*** Source records ***

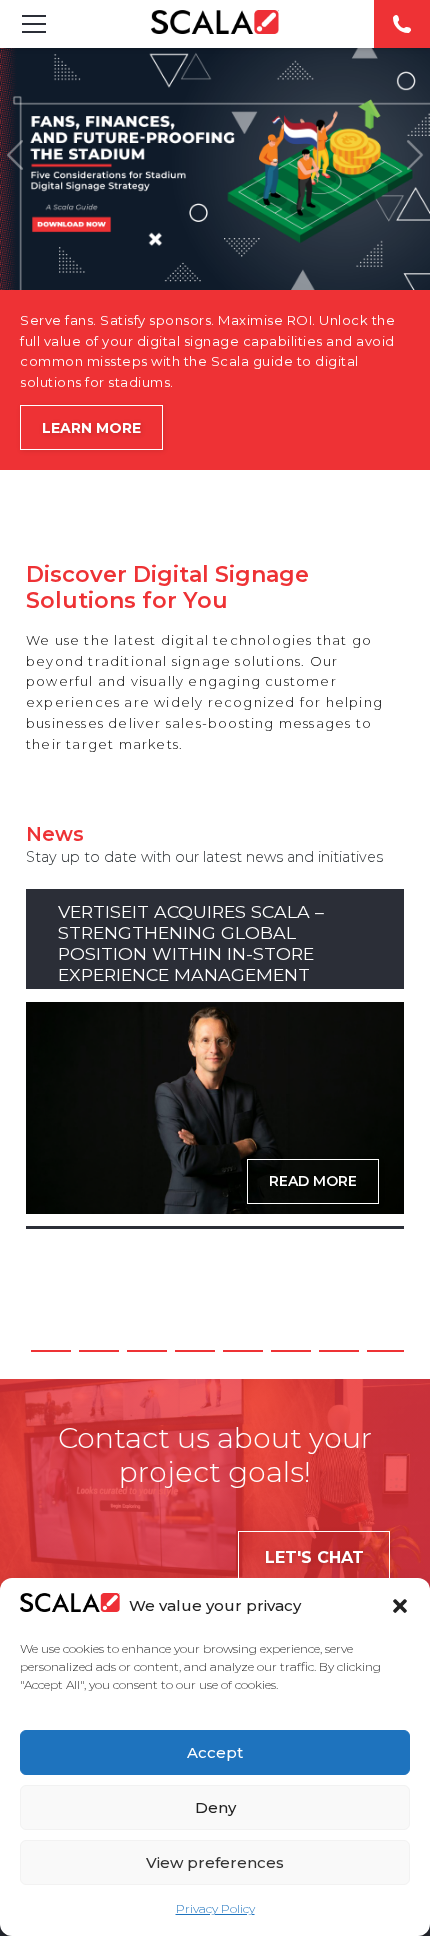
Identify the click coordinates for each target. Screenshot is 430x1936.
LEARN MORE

*** End of Source records ***
*** Source records ***

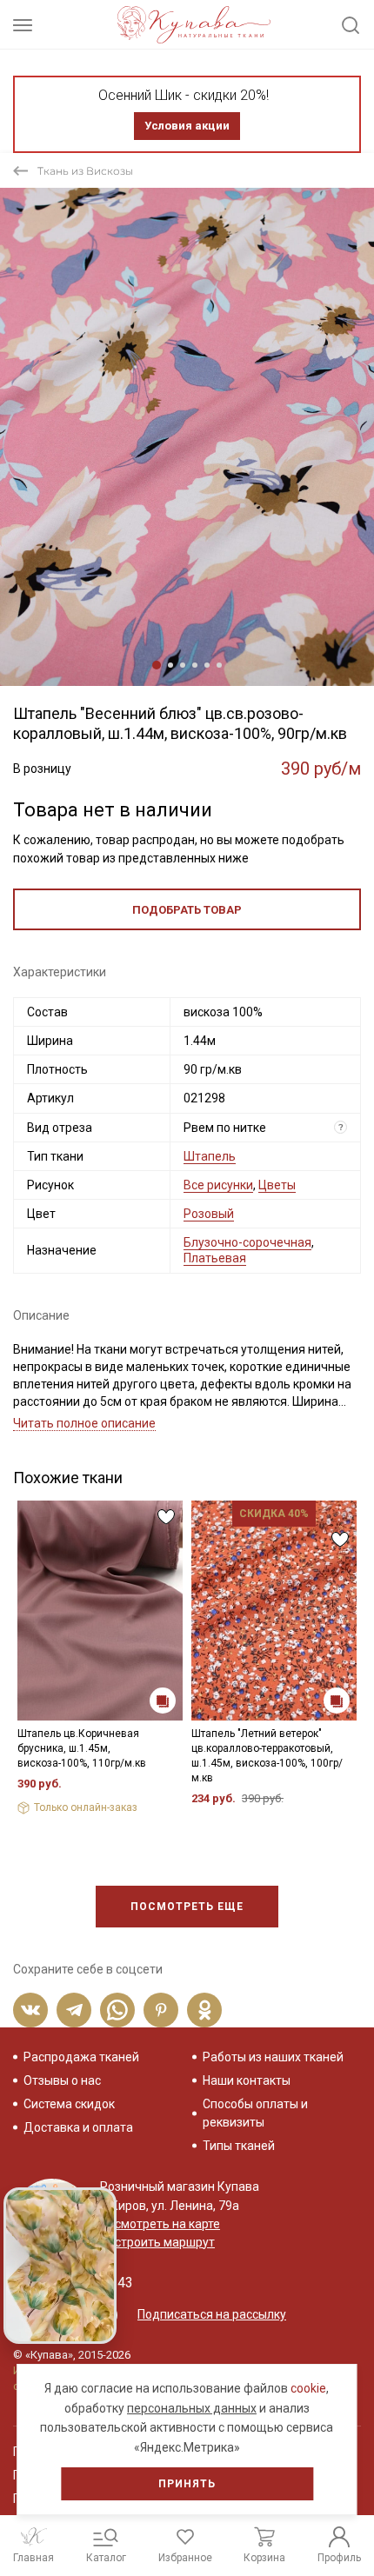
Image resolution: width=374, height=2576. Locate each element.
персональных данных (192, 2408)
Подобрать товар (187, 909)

*** End of Source records ***
*** Source records ***

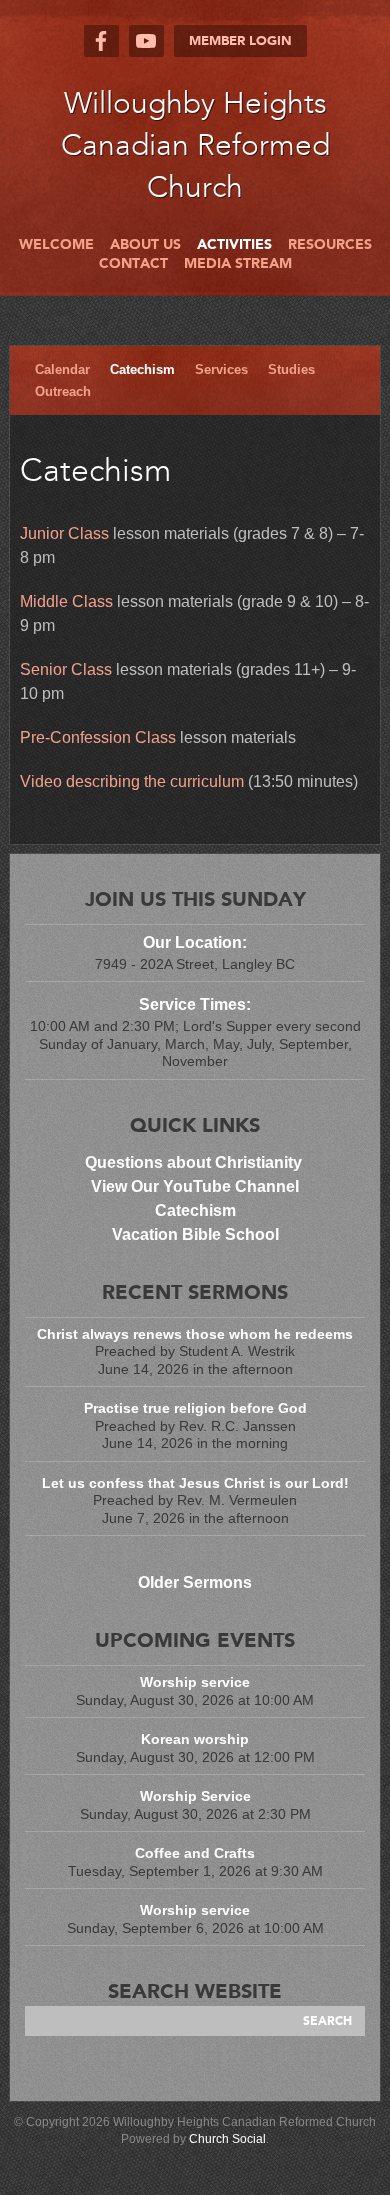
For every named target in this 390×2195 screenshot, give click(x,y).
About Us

*** End of Source records ***

▶ [Exercise directions]: Go through the records above, find each line with the string "click", and copy it.

▶ [Expected output]:
Identify the click coordinates for each target. Screenshot is 430x1936.
For every named target in this 390×2195 screenshot, give click(x,y).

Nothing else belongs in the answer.